Tiba saatnya aku kembali berduaan dengan Kenanga. Obrolan semalam masih terngiang-ngiang di kepalaku dan mendengar hela napas Kenanga saja sudah membuat jantungku berdegup kencang.
"MAMASKU SAYAAANG...!" sapa Kenanga riang saat pertama kali ia on mic di malam ini.
Ah, suara itu. Aku jadi membayangkan seorang perempuan cantik menyambutku dari pintu yang baru saja dibukanya. Ia menyambar tubuhku dengan pelukannya yang erat dan perasaan yang gemas.
"Pacar Mamas. Udah selesai pekerjaannya?"
"Sudah, Mas. Uh, cape banget tahu ga."
"Yang mana yang cape, Sayang? Sini Mamas pijat."
"Bahu, punggung."
"Uh, sini sini sini. Mamas pijat... pelan... mulai dari bahu lalu ke leher, turun sedikit-sedikit ke punggung, ke pinggiran." Aku berucap lembut.
"Peluk aku, Sayang," pintanya.
Aku pun mengabulkan permintaannya. Kata-kata semakin jarang-jarang diucapkan. Aku mengatakan narasi pendek-pendek tentang bagaimana adegan seseorang mencium pasangannya dari belakang tubuhnya dan memeluknya hangat. Dalam narasi itu aku terus menceritakan perjalanan kenikmatan yang perlahan-lahan. Tentang tangan yang menjalar sampai dua indra peraba yang saling bertemu.
Di sela-sela narasi pendek-pendek itu ada helaan napas yang mengalun. Aku dan Kenanga pun terbawa pada debur ombak yang menutupi suara-suara di realita. Kami berdua membiarkan arus laut membawa angan kami mengapung dan terseret ke samudera yang luas seolah tak bertepi. Aku dan Kenanga tenggelam sampai ke palung dan tidak ada kuasa lagi untuk mencegah nafsu membasahi sampai ke seluruh rongga pikiran kami.
Meski ini hanya terjadi melalui suara saja tapi pengalaman ini telah memancarkan kelegaan yang menenangkan seusainya. Rasa percaya di antara aku dan Kenanga terasa terbangun menjadi begitu kokoh, sehingga dibandingkan sebelumnya kini Kenanga terdengar berbicara lebih apa adanya, lebih sedikit terbuka dan tidak terdengar terlalu berhati-hati seperti dulu.
Demikian pula aku. Aku merasa Kenanga menjadi seutuhnya milikku, benar-benar hanya milikku. Kalau sebelumnya aku cenderung membebaskan Kenanga mau berkarya di mana dan hanya mendengar cerita-ceritanya saja, kini aku ingin terlibat, aku ingin mendampinginya dan semua yang Kenanga lakukan harus ada aku di sana. Aku cenderung ingin seperti itu.
Sejak obrolan ini menjadi candu, keingintahuanku terhadap Kenanga sedikit demi sedikit tercurahkan. Hari demi hari terlewati dan akhirnya aku memberanikan diri untuk meminta foto dirinya.
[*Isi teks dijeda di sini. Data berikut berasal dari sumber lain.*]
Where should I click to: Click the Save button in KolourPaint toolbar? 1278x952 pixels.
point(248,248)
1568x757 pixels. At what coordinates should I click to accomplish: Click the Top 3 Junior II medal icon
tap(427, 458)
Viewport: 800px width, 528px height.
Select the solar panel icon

Aku sudah tahu banyak akun media sosialnya dan di semua media itu tak satupun aku menemukan foto dirinya terpajang. Kebanyakan media sosial Kenanga hanya berisi karya-karyanya saja. Kalaupun membutuhkan foto sebagai identitas, Kenanga selalu menggunakan foto artis atau kartun. Siapa yang tidak penasaran dengan wajah seorang perempuan yang prestasinya gemilang dan suaranya begitu merdu ini? Siapapun pasti jadi penasaran.
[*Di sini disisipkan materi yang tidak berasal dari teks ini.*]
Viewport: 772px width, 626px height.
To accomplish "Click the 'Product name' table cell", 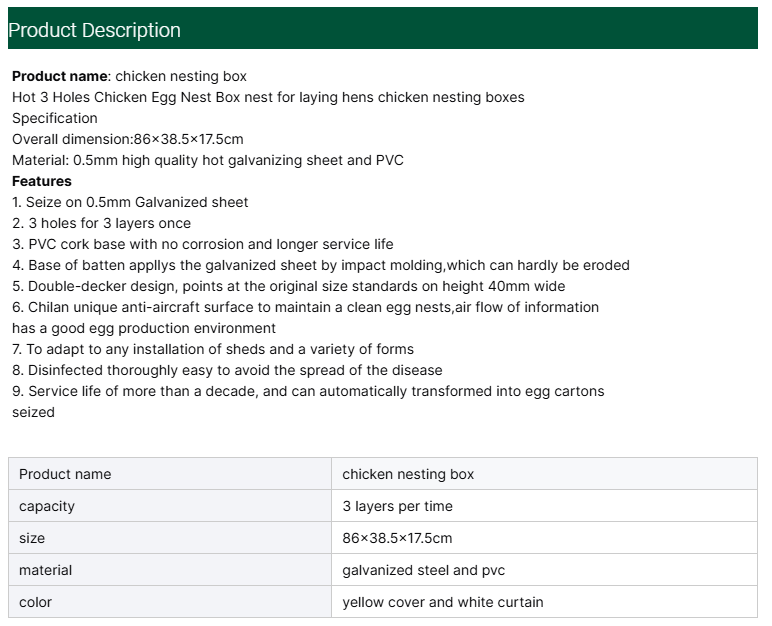I will tap(169, 474).
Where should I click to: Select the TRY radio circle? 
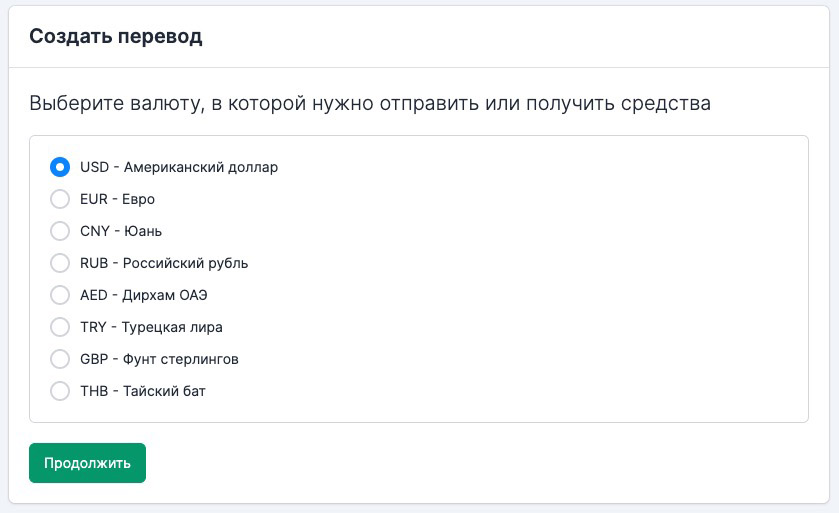[60, 327]
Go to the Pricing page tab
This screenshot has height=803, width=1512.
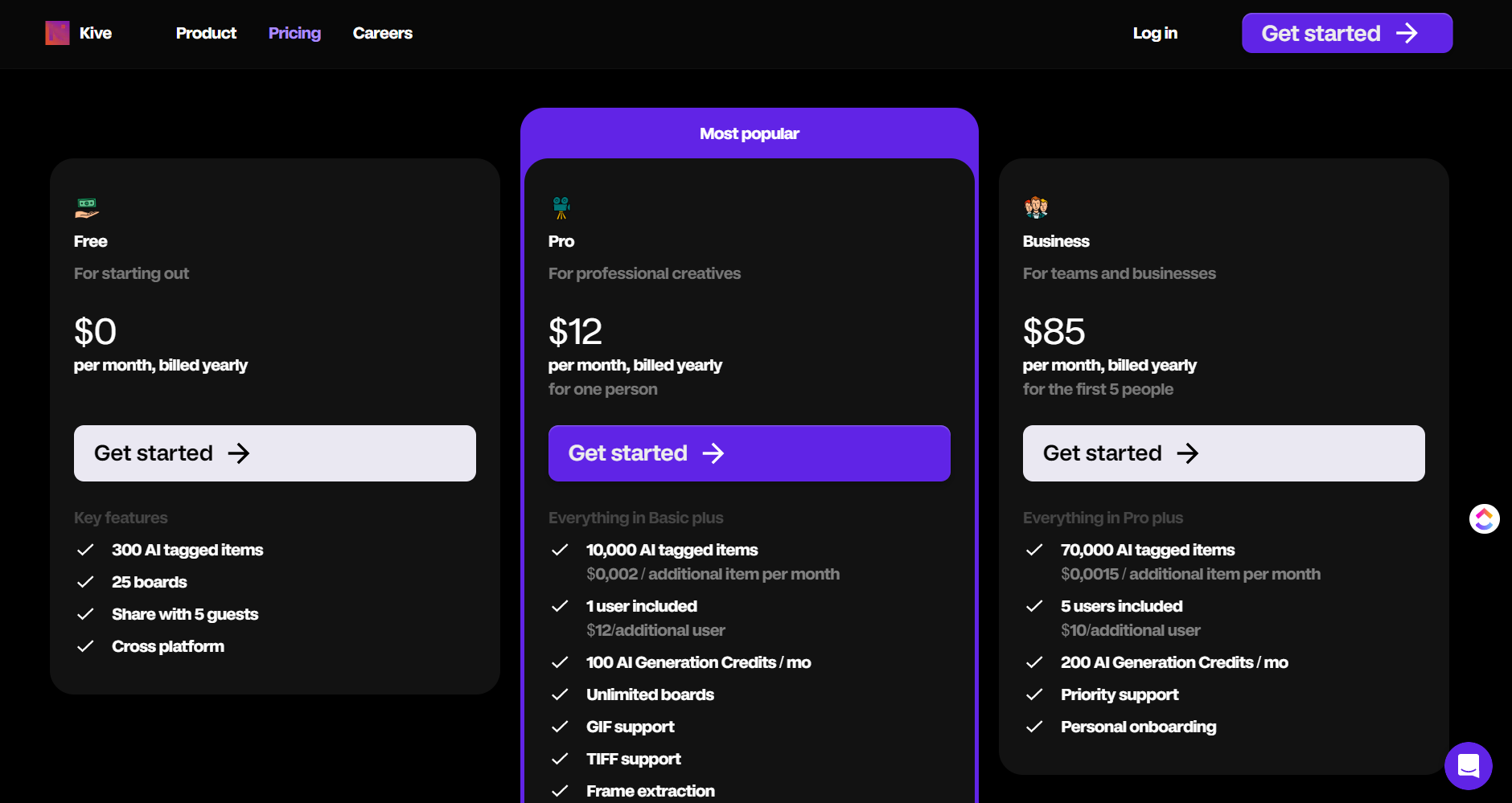point(294,33)
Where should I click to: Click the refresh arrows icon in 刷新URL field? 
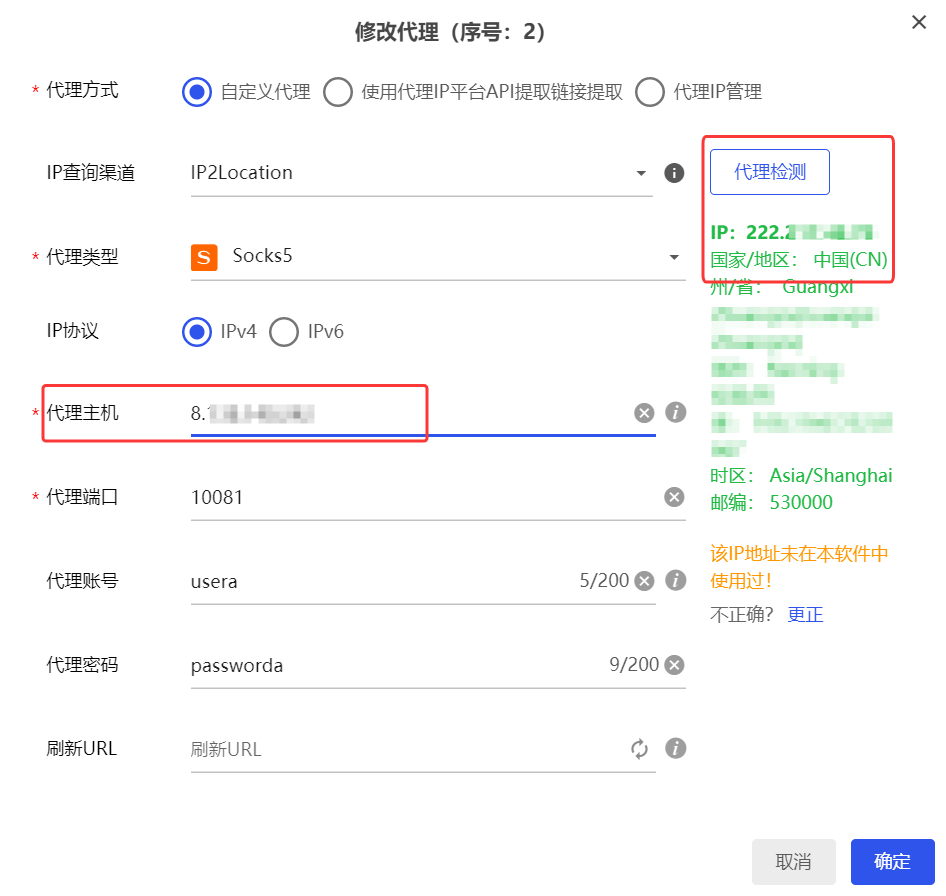pos(640,749)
Aku pun memberanikan diri untuk meminta foto Kenanga.
"Sayang, udah sekian lama kita jadian. Boleh ga kalau aku tahu kamu?"
"Maksudmu, Mas?"
Aku pun mengiriminya foto diriku. Aku kirimkan foto hasil seleksi dari sekian banyak fotoku. Menurutku ini fotoku yang paling menarik.